Big Brother is getting bigger — a lot bigger

The rapid developments in the financial sector of our country are having ramifications far beyond only stabilizing our country’s economy. We now have to deal with significant government control and ownership of commercial systems that do not have the protection of the citizens of our country and their rights as their number one objective.

When profits collide with the good of the people sparks will fly.

Yesterday I commented on the possible new role of a federal government that owns banks taking a more national approach to usury laws and moving to protect the populace from avaricious bankers and credit card firms.

My main point was that having the government (now that they will own the banks and have controlling interest on the banks’ boards of directors) charging US citizens in the range of 30 percent interest on debt is a conflict between protecting the people and exploiting them.

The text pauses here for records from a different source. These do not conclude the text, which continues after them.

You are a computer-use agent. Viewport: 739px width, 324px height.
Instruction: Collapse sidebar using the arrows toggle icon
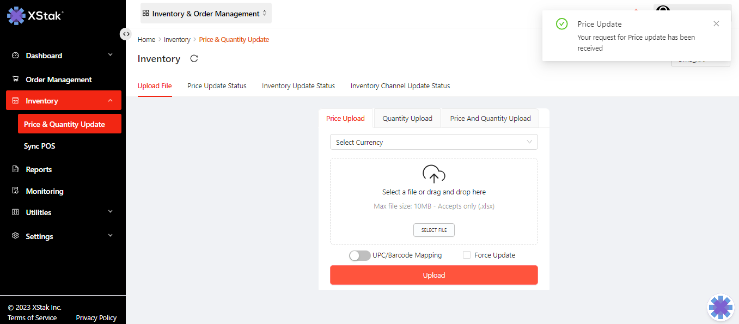(x=126, y=34)
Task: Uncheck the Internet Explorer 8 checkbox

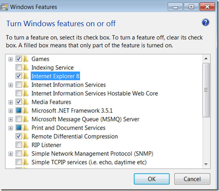Action: click(x=18, y=76)
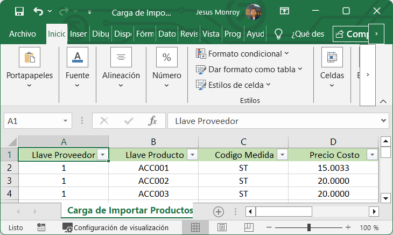The image size is (393, 235).
Task: Expand the Name Box dropdown arrow
Action: (x=66, y=121)
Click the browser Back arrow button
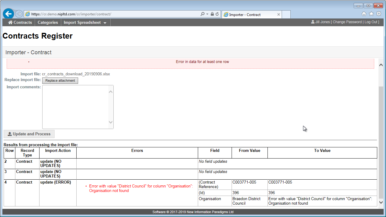 coord(8,14)
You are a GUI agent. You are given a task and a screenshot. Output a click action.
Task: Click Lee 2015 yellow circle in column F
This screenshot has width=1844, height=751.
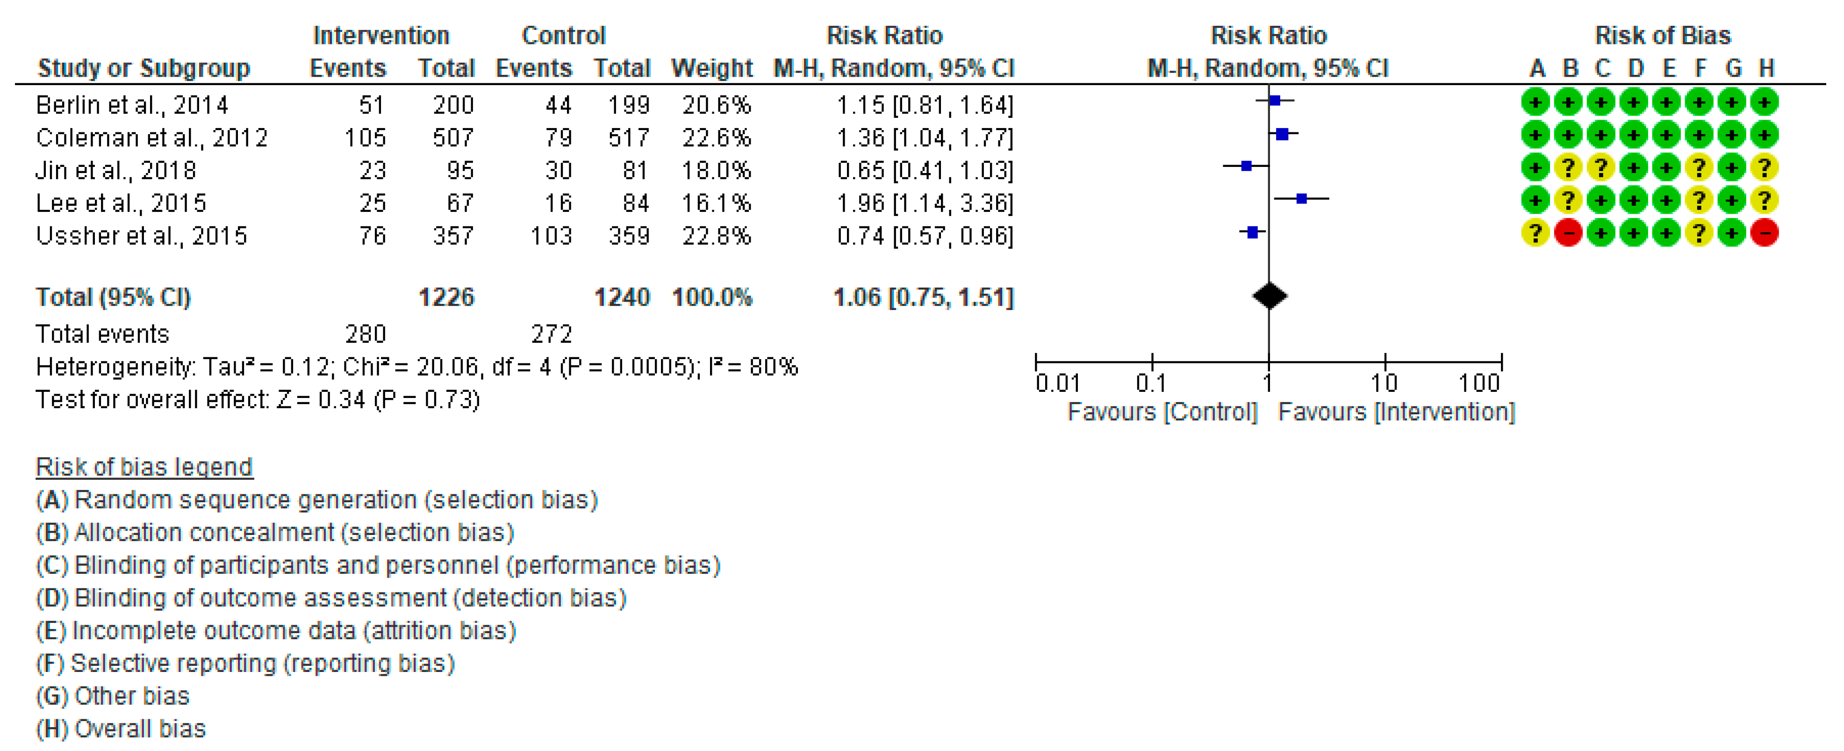1699,200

Many comments focused on the injustice of the punitive nature of the interest changes. But I feel there is a larger problem: As the national government takes over these institutions, there should be a national usury law. Banks and credit card issuers should come under new controls that limit their ability to fleece the common man.

In a private enterprise, it’s every man for himself. With the government, the objective is to serve the people. This will be a giant difference in objectives to overcome.

Another part of the banking takeover is the control of the massive credit reporting databases. Lawmakers and privacy advocates have worked overtime to keep the government from collecting too much information about US citizens. Now, the federal government will own, in some way, shape or form, these credit reporting databases and have unfettered access to all of this data.

There was a uproar when the Bush administration strongarmed access to credit card transactions following 9/11. Within the intelligence communities, this access to credit card transactions was considered one of the biggest coups in the fight against terror.

Now the federal government, through ownership of the banking institutions, has absolutely clear claim to peruse this data, absent new rulings that haven’t even begun to be considered.

Our rapid dive into the nationalization of banking will have far reaching implications.

These two small areas, usury and access to credit card transactions and reports, are only the tip of the iceberg.

The fingers of Uncle Sam have never had this ability to reach so far into our private lives.